Return the whole listing below word for word, from its first line to its last.

▬▬▬▬▬▬▬▬▬▬

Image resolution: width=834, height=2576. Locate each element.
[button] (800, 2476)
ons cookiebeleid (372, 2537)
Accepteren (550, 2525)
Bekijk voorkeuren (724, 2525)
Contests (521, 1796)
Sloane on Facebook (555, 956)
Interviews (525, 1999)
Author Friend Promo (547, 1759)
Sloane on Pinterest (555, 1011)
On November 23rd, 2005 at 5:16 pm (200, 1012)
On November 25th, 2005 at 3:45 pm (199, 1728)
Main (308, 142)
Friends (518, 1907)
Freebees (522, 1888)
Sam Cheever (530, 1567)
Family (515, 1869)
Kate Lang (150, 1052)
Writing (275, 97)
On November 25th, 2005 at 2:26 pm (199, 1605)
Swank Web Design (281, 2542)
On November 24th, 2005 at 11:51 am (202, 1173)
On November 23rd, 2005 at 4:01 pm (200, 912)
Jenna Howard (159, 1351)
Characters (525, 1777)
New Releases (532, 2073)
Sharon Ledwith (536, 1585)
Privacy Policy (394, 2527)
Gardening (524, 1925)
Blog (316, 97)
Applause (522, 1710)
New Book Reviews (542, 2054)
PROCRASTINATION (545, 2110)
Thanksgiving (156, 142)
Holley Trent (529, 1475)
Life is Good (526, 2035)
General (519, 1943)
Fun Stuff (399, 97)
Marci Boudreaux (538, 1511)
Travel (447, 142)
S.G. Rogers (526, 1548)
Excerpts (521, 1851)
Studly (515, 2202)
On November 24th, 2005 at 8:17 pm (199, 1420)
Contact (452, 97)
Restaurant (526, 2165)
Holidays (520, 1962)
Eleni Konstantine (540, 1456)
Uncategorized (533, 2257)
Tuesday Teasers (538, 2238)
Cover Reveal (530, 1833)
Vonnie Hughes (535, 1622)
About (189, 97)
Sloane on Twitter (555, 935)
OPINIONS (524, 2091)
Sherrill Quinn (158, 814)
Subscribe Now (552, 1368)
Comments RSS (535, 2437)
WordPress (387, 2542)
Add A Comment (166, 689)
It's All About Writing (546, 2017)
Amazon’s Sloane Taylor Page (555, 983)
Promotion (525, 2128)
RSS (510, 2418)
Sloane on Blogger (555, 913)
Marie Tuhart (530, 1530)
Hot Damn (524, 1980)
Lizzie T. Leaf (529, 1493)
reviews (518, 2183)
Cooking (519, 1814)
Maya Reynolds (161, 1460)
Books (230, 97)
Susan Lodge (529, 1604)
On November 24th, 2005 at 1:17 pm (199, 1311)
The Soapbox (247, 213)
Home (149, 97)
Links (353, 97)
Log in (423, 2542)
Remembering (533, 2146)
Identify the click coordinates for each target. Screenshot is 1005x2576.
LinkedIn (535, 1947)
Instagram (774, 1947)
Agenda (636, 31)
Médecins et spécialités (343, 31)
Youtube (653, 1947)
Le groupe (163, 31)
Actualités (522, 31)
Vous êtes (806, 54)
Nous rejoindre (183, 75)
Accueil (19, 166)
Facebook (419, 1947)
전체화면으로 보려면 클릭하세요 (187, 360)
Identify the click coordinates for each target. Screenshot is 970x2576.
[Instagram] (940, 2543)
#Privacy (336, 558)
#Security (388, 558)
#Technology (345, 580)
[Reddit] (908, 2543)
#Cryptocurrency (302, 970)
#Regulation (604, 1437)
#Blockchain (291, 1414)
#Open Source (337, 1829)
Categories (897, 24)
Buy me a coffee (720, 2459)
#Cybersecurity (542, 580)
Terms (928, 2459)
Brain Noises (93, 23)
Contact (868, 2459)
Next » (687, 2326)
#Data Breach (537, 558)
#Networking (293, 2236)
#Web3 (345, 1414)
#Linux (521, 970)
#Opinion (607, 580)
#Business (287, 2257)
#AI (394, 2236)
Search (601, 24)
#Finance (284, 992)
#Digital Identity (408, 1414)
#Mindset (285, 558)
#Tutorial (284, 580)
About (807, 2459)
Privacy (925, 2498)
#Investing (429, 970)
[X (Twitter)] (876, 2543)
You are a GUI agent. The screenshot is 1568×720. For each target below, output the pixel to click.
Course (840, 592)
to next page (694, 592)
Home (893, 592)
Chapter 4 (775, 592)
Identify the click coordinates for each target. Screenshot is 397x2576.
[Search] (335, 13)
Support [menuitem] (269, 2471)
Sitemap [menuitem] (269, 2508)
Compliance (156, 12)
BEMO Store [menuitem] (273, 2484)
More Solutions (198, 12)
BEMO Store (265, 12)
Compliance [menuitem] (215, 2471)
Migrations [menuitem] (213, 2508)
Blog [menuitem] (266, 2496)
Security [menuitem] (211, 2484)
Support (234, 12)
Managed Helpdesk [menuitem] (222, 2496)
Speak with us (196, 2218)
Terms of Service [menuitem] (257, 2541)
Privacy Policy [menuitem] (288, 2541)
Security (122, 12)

▬▬▬▬▬▬▬▬▬▬

SOLUTION TO THIS EXERCISE:
Image resolution: width=834, height=2576. Locate each element.
[button] (800, 2476)
ons cookiebeleid (372, 2537)
Accepteren (550, 2525)
Bekijk voorkeuren (724, 2525)
Contests (521, 1796)
Sloane on Facebook (555, 956)
Interviews (525, 1999)
Author Friend Promo (547, 1759)
Sloane on Pinterest (555, 1011)
On November 23rd, 2005 at 5:16 pm (200, 1012)
On November 25th, 2005 at 3:45 pm (199, 1728)
Main (308, 142)
Friends (518, 1907)
Freebees (522, 1888)
Sam Cheever (530, 1567)
Family (515, 1869)
Kate Lang (150, 1052)
Writing (275, 97)
On November 25th, 2005 at 2:26 pm (199, 1605)
Swank Web Design (281, 2542)
On November 24th, 2005 at 11:51 am (202, 1173)
On November 23rd, 2005 at 4:01 pm (200, 912)
Jenna Howard (159, 1351)
Characters (525, 1777)
New Releases (532, 2073)
Sharon Ledwith (536, 1585)
Privacy Policy (394, 2527)
Gardening (524, 1925)
Blog (316, 97)
Applause (522, 1710)
New Book Reviews (542, 2054)
PROCRASTINATION (545, 2110)
Thanksgiving (156, 142)
Holley Trent (529, 1475)
Life is Good (526, 2035)
General (519, 1943)
Fun Stuff (399, 97)
Marci Boudreaux (538, 1511)
Travel (447, 142)
S.G. Rogers (526, 1548)
Excerpts (521, 1851)
Studly (515, 2202)
On November 24th, 2005 at 8:17 pm (199, 1420)
Contact (452, 97)
Restaurant (526, 2165)
Holidays (520, 1962)
Eleni Konstantine (540, 1456)
Uncategorized (533, 2257)
Tuesday Teasers (538, 2238)
Cover Reveal (530, 1833)
Vonnie Hughes (535, 1622)
About (189, 97)
Sloane on Twitter (555, 935)
OPINIONS (524, 2091)
Sherrill Quinn (158, 814)
Subscribe Now (552, 1368)
Comments RSS (535, 2437)
WordPress (387, 2542)
Add A Comment (166, 689)
It's All About Writing (546, 2017)
Amazon’s Sloane Taylor Page (555, 983)
Promotion (525, 2128)
RSS (510, 2418)
Sloane on Blogger (555, 913)
Marie Tuhart (530, 1530)
Hot Damn (524, 1980)
Lizzie T. Leaf (529, 1493)
reviews (518, 2183)
Cooking (519, 1814)
Maya Reynolds (161, 1460)
Books (230, 97)
Susan Lodge (529, 1604)
On November 24th, 2005 at 1:17 pm (199, 1311)
The Soapbox (247, 213)
Home (149, 97)
Links (353, 97)
Log in (423, 2542)
Remembering (533, 2146)
Identify the click coordinates for each target. Screenshot is 1005x2576.
LinkedIn (535, 1947)
Instagram (774, 1947)
Agenda (636, 31)
Médecins et spécialités (343, 31)
Youtube (653, 1947)
Le groupe (163, 31)
Actualités (522, 31)
Vous êtes (806, 54)
Nous rejoindre (183, 75)
Accueil (19, 166)
Facebook (419, 1947)
전체화면으로 보려면 클릭하세요 (187, 360)
Identify the click coordinates for each target. Screenshot is 970x2576.
[Instagram] (940, 2543)
#Privacy (336, 558)
#Security (388, 558)
#Technology (345, 580)
[Reddit] (908, 2543)
#Cryptocurrency (302, 970)
#Regulation (604, 1437)
#Blockchain (291, 1414)
#Open Source (337, 1829)
Categories (897, 24)
Buy me a coffee (720, 2459)
#Cybersecurity (542, 580)
Terms (928, 2459)
Brain Noises (93, 23)
Contact (868, 2459)
Next » (687, 2326)
#Data Breach (537, 558)
#Networking (293, 2236)
#Web3 (345, 1414)
#Linux (521, 970)
#Opinion (607, 580)
#Business (287, 2257)
#AI (394, 2236)
Search (601, 24)
#Finance (284, 992)
#Digital Identity (408, 1414)
#Mindset (285, 558)
#Tutorial (284, 580)
About (807, 2459)
Privacy (925, 2498)
#Investing (429, 970)
[X (Twitter)] (876, 2543)
You are a GUI agent. The screenshot is 1568×720. For each target below, output the pixel to click.
Course (840, 592)
to next page (694, 592)
Home (893, 592)
Chapter 4 (775, 592)
Identify the click coordinates for each target. Screenshot is 397x2576.
[Search] (335, 13)
Support [menuitem] (269, 2471)
Sitemap [menuitem] (269, 2508)
Compliance (156, 12)
BEMO Store [menuitem] (273, 2484)
More Solutions (198, 12)
BEMO Store (265, 12)
Compliance [menuitem] (215, 2471)
Migrations [menuitem] (213, 2508)
Blog [menuitem] (266, 2496)
Security [menuitem] (211, 2484)
Support (234, 12)
Managed Helpdesk [menuitem] (222, 2496)
Speak with us (196, 2218)
Terms of Service [menuitem] (257, 2541)
Privacy Policy [menuitem] (288, 2541)
Security (122, 12)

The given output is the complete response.